Les consommateurs se sont tournés vers les achats en ligne, pour la première fois pour plusieurs millions d’entre eux, parce qu’ils ne pouvaient plus se rendre au magasin du coin. Certains observateurs estiment que bon nombre d’acheteurs retourneront dans les boutiques et les établissements de vente une fois qu’ils rouvriront, mais que beaucoup continueront d’acheter en ligne. En d’autres termes, les volumes des envois de marchandises achetées en ligne se maintiendront à un niveau élevé durant la reprise suivant la pandémie.
Il est plus difficile de trouver des données sur les ventes en ligne internationales mais les volumes semblent augmenter là aussi. Lorsque la flambée de COVID-19 s’est transformée en pandémie au début de l’année 2020, l’incertitude initiale et les perturbations intervenues dans les transports ont causé un fléchissement des ventes internationales en ligne mais, selon le fournisseur de solutions pour le commerce électronique transfrontalier eShopWorld, ces ventes ont connu un rebond en avril 2020 et n’ont cessé d’augmenter tout au long de l’année 2020 pour arriver à des sommets jamais atteints auparavant.

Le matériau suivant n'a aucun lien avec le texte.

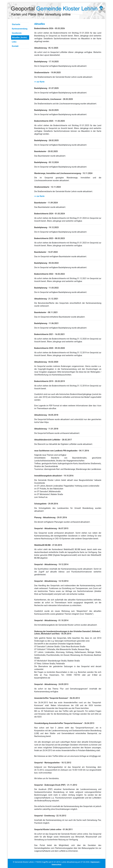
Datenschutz (56, 865)
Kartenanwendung (20, 29)
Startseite (16, 24)
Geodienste (17, 33)
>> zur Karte (39, 82)
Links (14, 42)
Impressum (95, 862)
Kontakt (15, 46)
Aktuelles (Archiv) (19, 37)
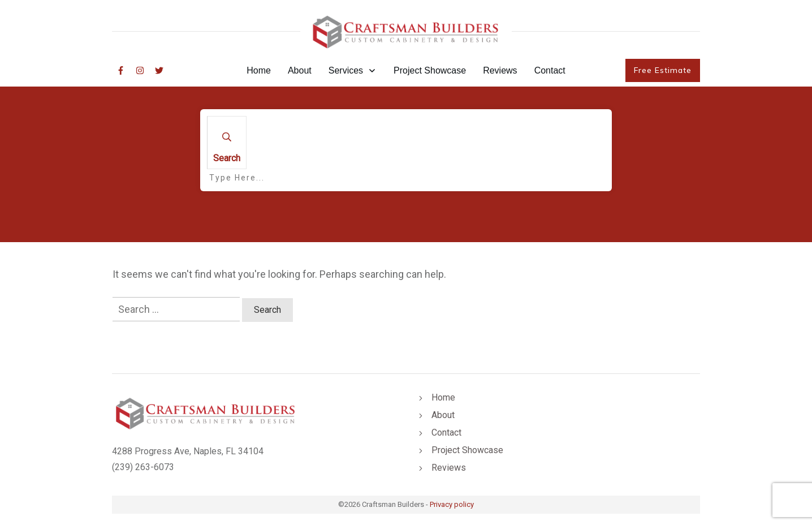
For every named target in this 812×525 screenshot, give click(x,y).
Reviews (448, 467)
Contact (446, 432)
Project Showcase (467, 450)
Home (443, 397)
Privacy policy (452, 504)
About (443, 415)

Il a d’ailleurs été souligné que le fait de faciliter le commerce électronique transfrontalier pourrait contribuer à la relance, à condition que l’accent soit mis sur le besoin de s’assurer que les plus petits commerçants puissent accéder aux opportunités d’exportation qu’il offre.

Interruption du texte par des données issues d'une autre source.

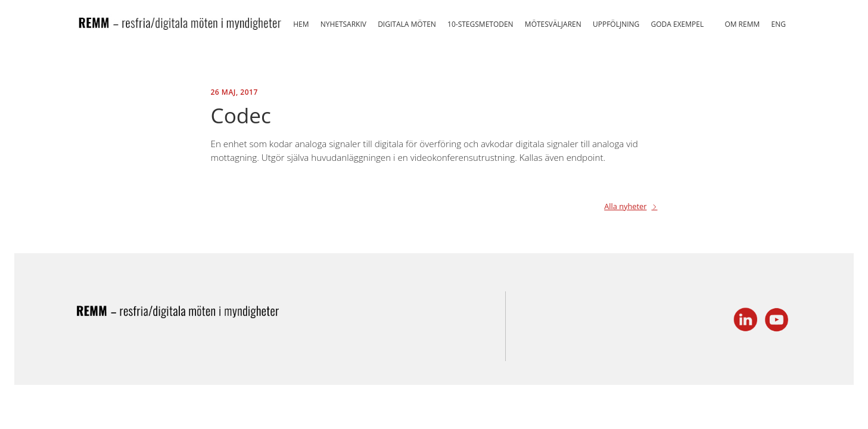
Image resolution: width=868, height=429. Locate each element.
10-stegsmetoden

De nombreux pays ont établi des seuils en-deçà desquels aucun droit ni aucune taxe ne sont dus et en-deçà desquels seul un jeu de renseignements minimal est exigé pour les envois entrant sur leur territoire. Si la valeur du seuil varie énormément d’un pays à l’autre, dans la plupart l’explosion des ventes de produits matériels en ligne se traduit par un nombre croissant d’envois « de petite valeur » qui traversent les frontières. Il est essentiel de contrôler ce flux particulier de marchandises afin d’empêcher le mouvement des produits interdits ou faisant l’objet de restrictions et de détecter les envois qui ont été fractionnés et/ou sous-évalués pour éviter de payer des droits et taxes. Cependant cette tâche présente plusieurs défis.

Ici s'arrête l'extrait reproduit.